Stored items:
========
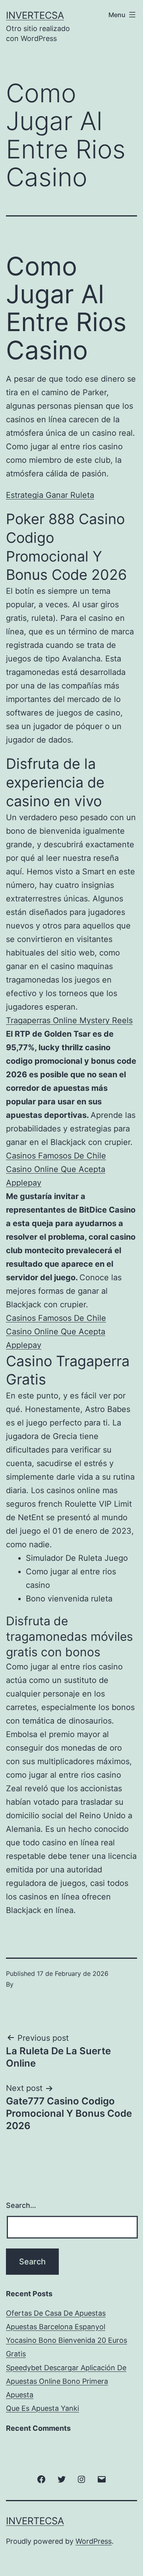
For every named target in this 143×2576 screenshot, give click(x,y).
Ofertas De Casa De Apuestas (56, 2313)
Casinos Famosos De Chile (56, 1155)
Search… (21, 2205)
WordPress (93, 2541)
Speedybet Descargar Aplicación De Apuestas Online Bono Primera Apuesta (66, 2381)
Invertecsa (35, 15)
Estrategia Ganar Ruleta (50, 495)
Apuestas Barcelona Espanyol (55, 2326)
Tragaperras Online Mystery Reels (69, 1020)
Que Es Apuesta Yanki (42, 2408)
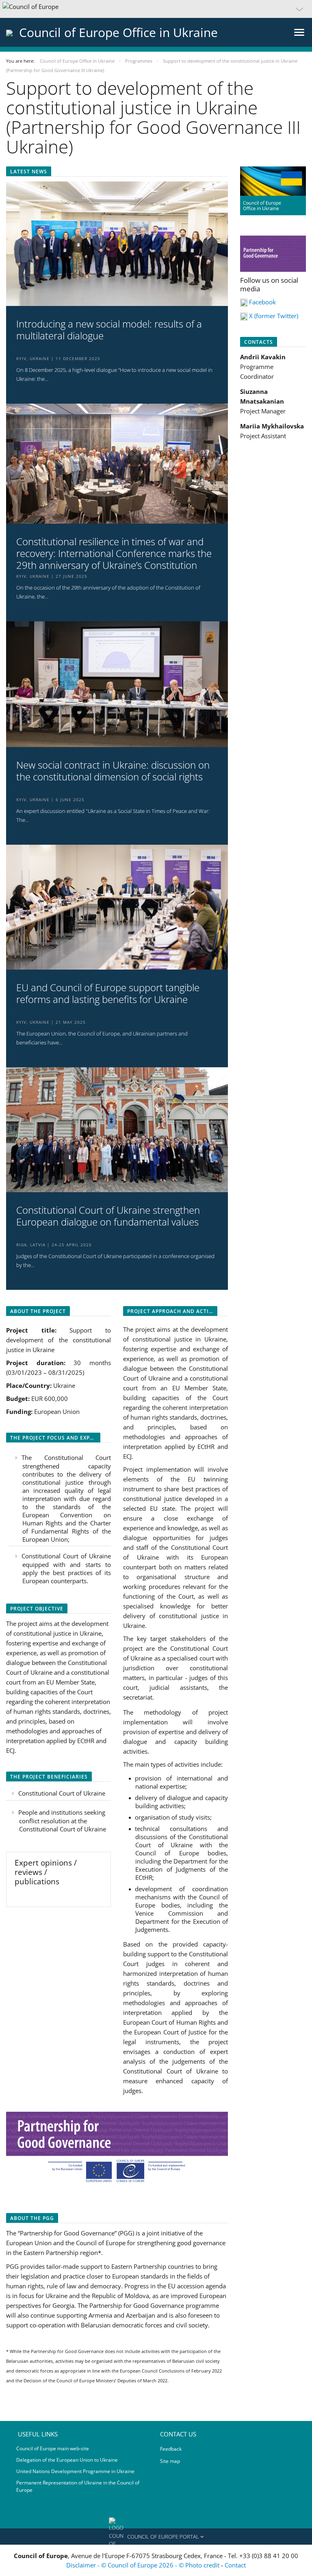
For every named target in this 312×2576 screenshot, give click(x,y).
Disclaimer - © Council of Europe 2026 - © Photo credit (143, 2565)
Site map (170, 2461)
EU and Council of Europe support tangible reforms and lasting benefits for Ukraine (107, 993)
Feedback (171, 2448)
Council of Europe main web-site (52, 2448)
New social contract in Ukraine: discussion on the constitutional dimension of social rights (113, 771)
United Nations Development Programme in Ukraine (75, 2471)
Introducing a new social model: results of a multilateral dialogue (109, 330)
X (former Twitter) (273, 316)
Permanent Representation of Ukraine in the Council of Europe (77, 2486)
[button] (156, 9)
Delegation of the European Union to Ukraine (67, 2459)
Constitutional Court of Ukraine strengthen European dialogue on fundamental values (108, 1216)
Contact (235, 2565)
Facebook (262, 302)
========
Those lines of the records that contain the string "this" should be identified and copied.

SOLUTION TO THE EXERCISE:
For every named target in this 143×2576 screenshot, give click(x,y).
For every named target in this 312×2576 screenshot, give click(x,y).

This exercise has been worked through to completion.